Assignment:
Your answer must be the full listing below, repeated exactly.

#### Provided data

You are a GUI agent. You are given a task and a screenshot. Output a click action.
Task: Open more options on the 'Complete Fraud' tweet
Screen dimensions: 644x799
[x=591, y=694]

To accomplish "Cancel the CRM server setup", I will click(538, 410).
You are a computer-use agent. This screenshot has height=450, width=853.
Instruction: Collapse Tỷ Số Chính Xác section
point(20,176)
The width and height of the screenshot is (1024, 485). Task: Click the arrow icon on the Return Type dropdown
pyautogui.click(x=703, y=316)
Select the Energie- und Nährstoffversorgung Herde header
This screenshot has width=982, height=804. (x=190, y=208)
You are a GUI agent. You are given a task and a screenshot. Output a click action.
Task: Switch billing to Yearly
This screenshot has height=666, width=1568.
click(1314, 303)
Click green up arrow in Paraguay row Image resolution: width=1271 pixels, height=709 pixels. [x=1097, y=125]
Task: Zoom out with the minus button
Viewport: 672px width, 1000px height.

########

Response area:
You are a GUI agent. You are given a task and a screenshot. Output a click action.
Task: Open more options on the 'Complete Fraud' tweet
Screen dimensions: 644x799
[x=591, y=694]

To accomplish "Cancel the CRM server setup", I will click(538, 410).
You are a computer-use agent. This screenshot has height=450, width=853.
Instruction: Collapse Tỷ Số Chính Xác section
point(20,176)
The width and height of the screenshot is (1024, 485). Task: Click the arrow icon on the Return Type dropdown
pyautogui.click(x=703, y=316)
Select the Energie- und Nährstoffversorgung Herde header
This screenshot has width=982, height=804. (x=190, y=208)
You are a GUI agent. You are given a task and a screenshot. Output a click action.
Task: Switch billing to Yearly
This screenshot has height=666, width=1568.
click(1314, 303)
Click green up arrow in Paraguay row Image resolution: width=1271 pixels, height=709 pixels. [x=1097, y=125]
Task: Zoom out with the minus button
Viewport: 672px width, 1000px height.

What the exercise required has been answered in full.